Excerpt =>
○ ○ ○ ○ ○
DirectTV Forgot To Stop Charging Customers For Channels That Were Blacked Out

from the whoopsie dept

As we’ve detailed for some time now, while contract blackouts have almost always been an annoyance in the cable television industry, they are becoming increasingly prevalent alongside the rise of cord-cutting. Normally when we discuss cable blackouts, the discussion revolves around the entirely predictable strategy by both the broadcaster and cable operator to blame one another, all while paying customers sit without the channels they’re paying for. While annoying, that is usually the extent of our comments on the matter.

But DirectTV has forged a new path on how to handle broadcast blackouts. In Colorado, both DirectTV and Comcast were hit with a blackout of the Altitude Sports Network, the broadcaster for the Denver Nuggets, Colorado Avalanche, and more. ASN wanted, as per usual, higher fees for its broadcast rights. DirectTV and Comcast did not want to pay those higher fees. But, as part of a larger investigation into the fees Comcast and DirectTV assess their customers, the Colorado AG is looking into why DirectTV kept charging customers the regional sports fee for the channel it was no longer showing.

DirecTV and Comcast are being investigated by Colorado Attorney General Phil Weiser, who objects to the TV providers continuing to charge regional sports network (RSN) fees despite not providing one of the major regional sports networks. While Comcast is giving customers partial bill credits, DirecTV apparently hasn’t done so.
○ ○ ○ ○ ○
(Records from a pointing dataset)

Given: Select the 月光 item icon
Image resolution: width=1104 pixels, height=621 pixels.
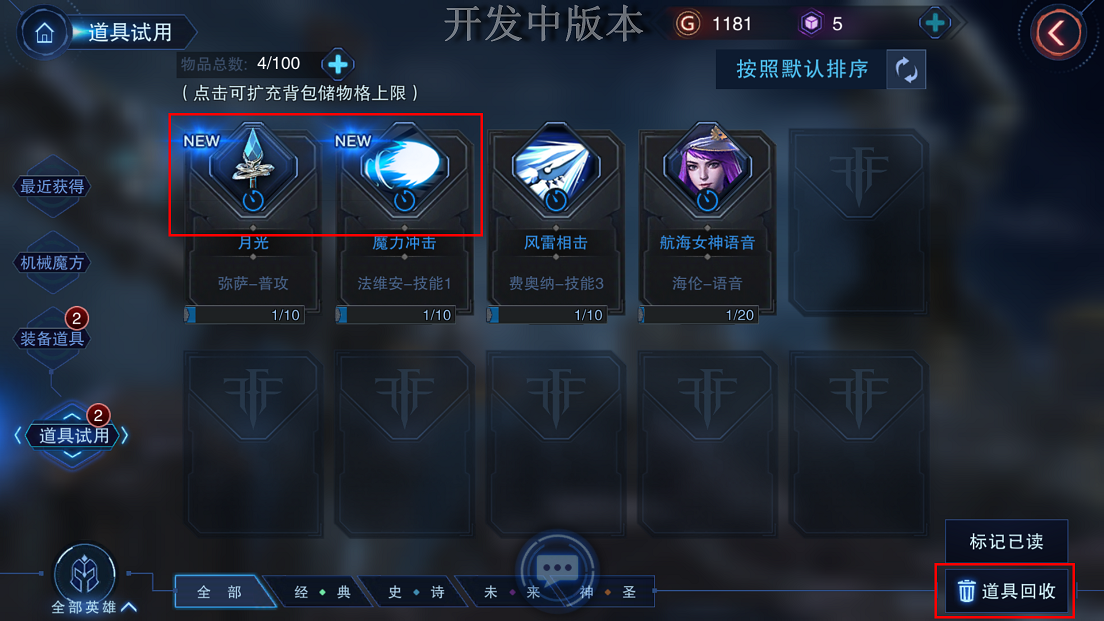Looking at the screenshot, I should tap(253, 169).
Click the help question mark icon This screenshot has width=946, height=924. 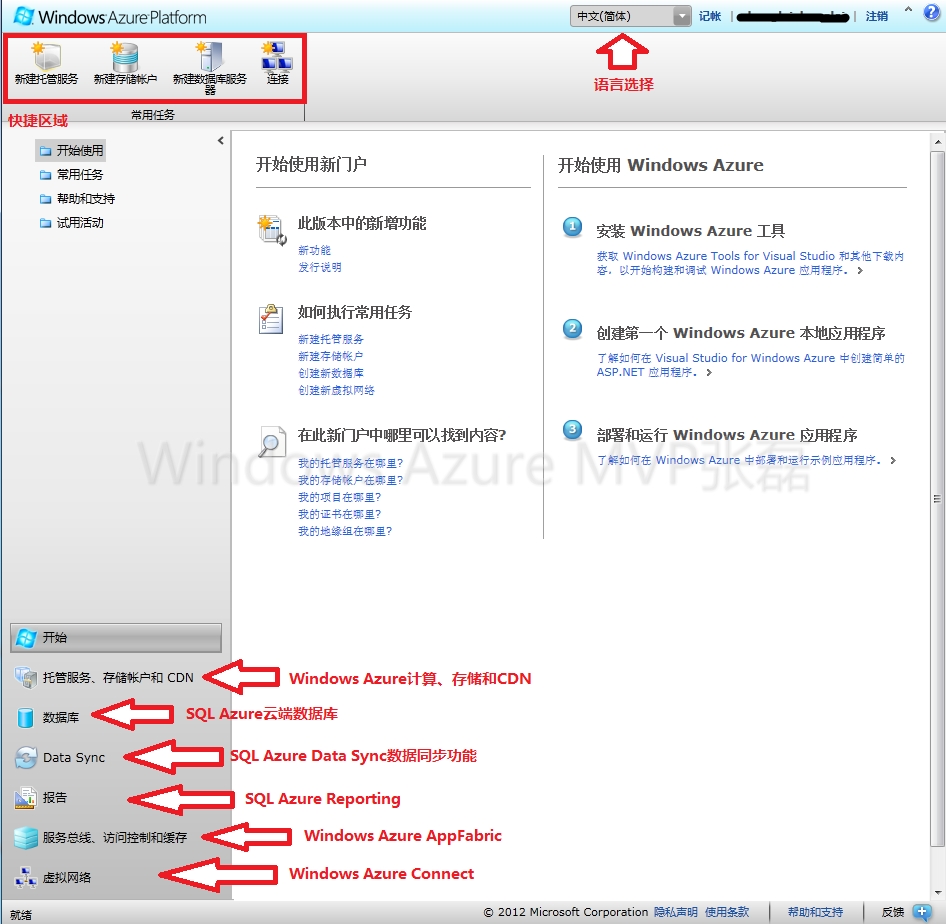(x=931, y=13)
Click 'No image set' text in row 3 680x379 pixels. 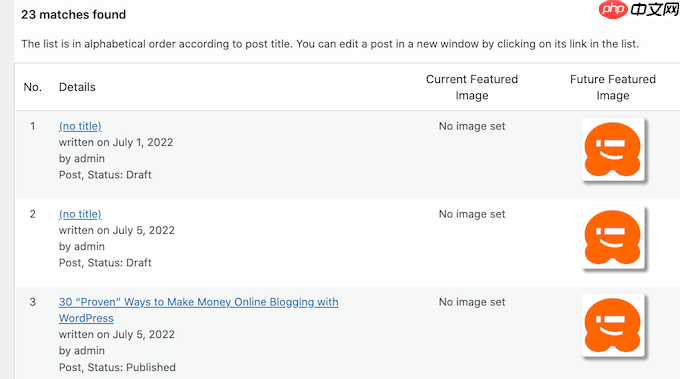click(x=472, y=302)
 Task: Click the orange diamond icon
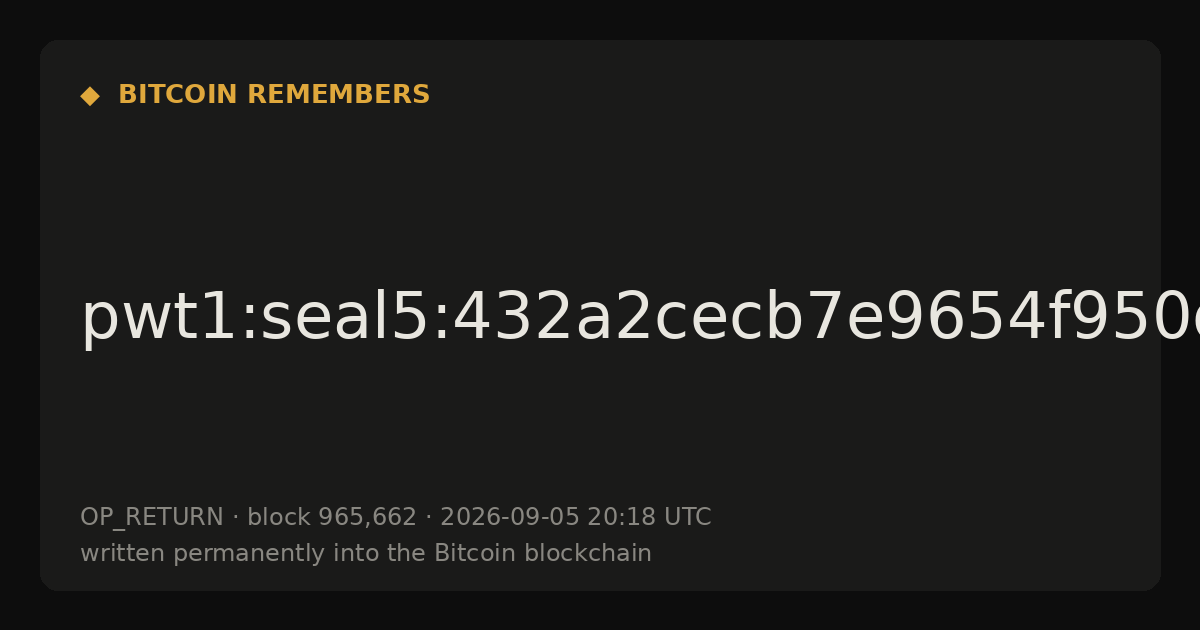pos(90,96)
○ ○ ○ ○ ○
Instruction =>
Set down the passage of the article on DirectTV's blackout charges between "DirectTV Forgot To" and "on the matter.", inclusive.

Written answer =>
DirectTV Forgot To Stop Charging Customers For Channels That Were Blacked Out

from the whoopsie dept

As we’ve detailed for some time now, while contract blackouts have almost always been an annoyance in the cable television industry, they are becoming increasingly prevalent alongside the rise of cord-cutting. Normally when we discuss cable blackouts, the discussion revolves around the entirely predictable strategy by both the broadcaster and cable operator to blame one another, all while paying customers sit without the channels they’re paying for. While annoying, that is usually the extent of our comments on the matter.